*TASK OBJECTIVE:* All of the data must be written out verbatim, with pictures excluded.

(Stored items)
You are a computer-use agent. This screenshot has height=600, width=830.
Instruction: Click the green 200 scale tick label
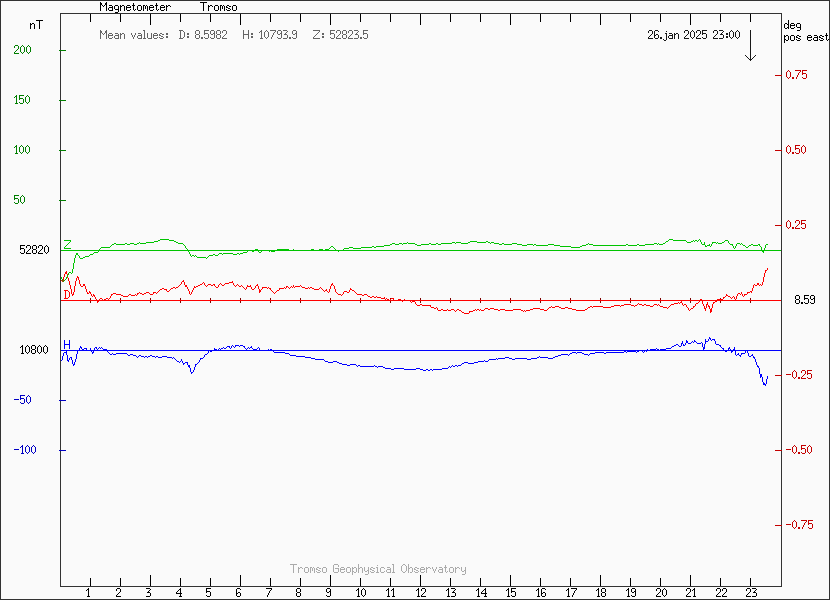click(23, 50)
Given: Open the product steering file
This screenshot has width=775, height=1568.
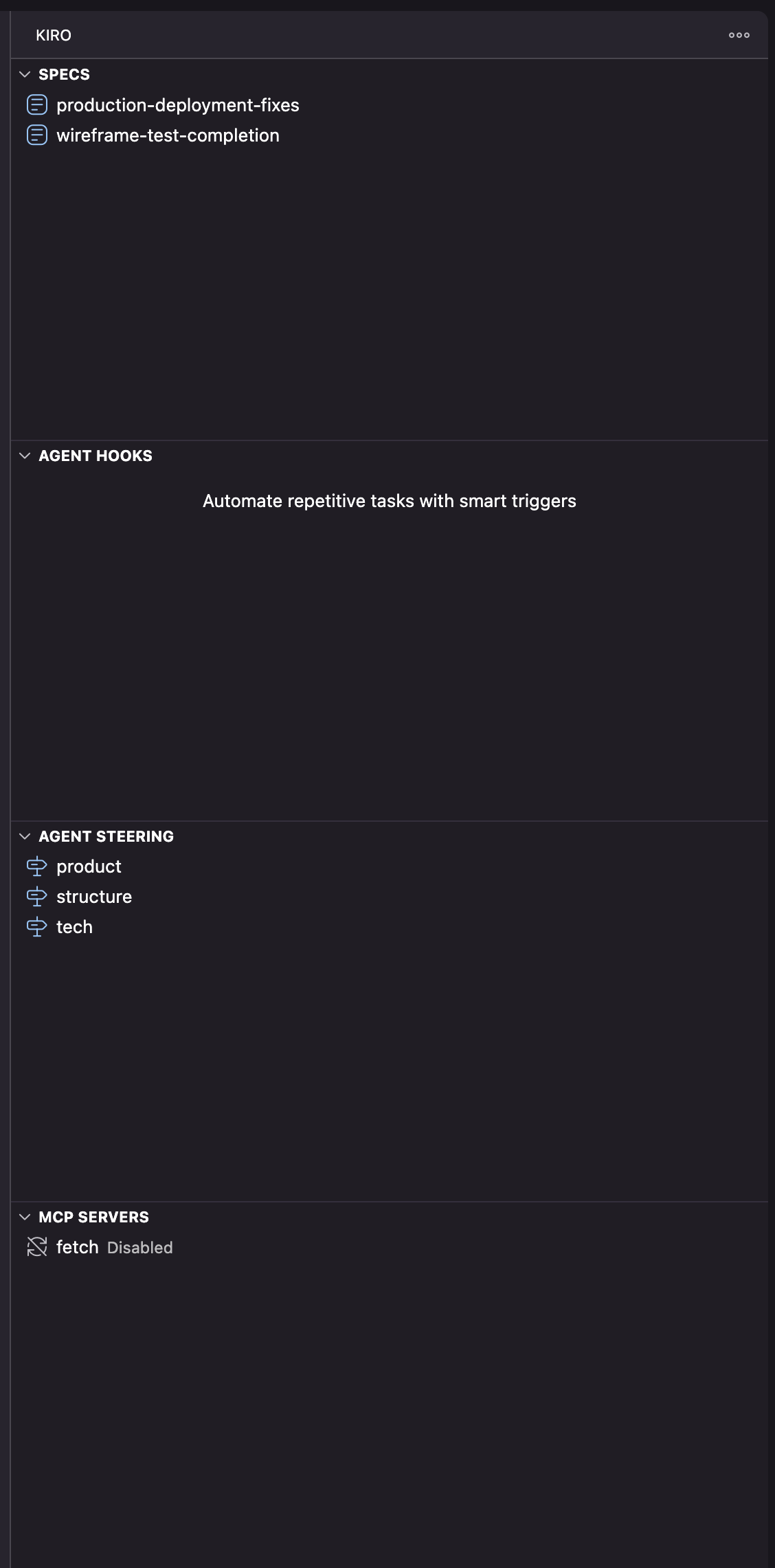Looking at the screenshot, I should click(x=89, y=866).
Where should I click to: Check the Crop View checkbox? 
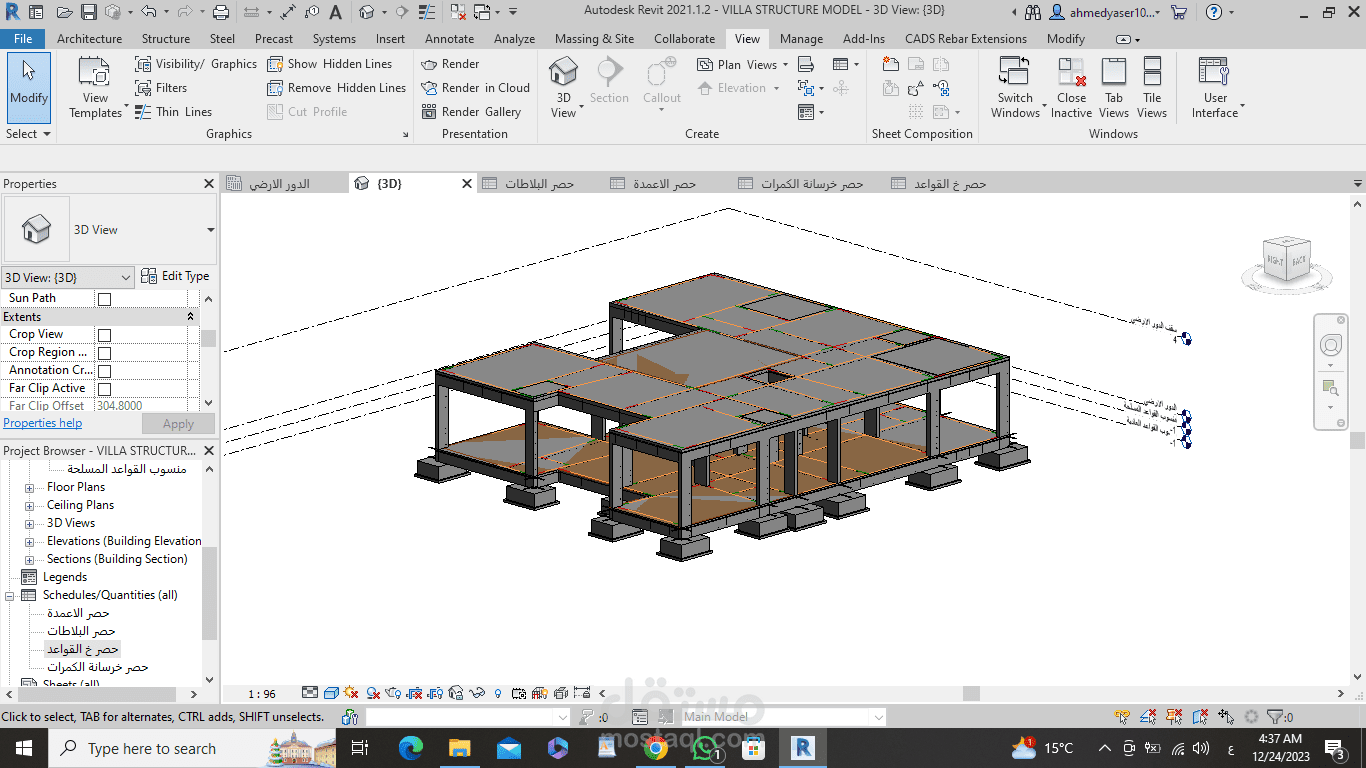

*RESPONSE TO THIS EXERCISE:*
You are a computer-use agent. This screenshot has height=600, width=830.
Instruction: Click the green 200 scale tick label
click(23, 50)
Given: Open the product steering file
This screenshot has width=775, height=1568.
Looking at the screenshot, I should click(x=89, y=866).
Where should I click to: Check the Crop View checkbox? 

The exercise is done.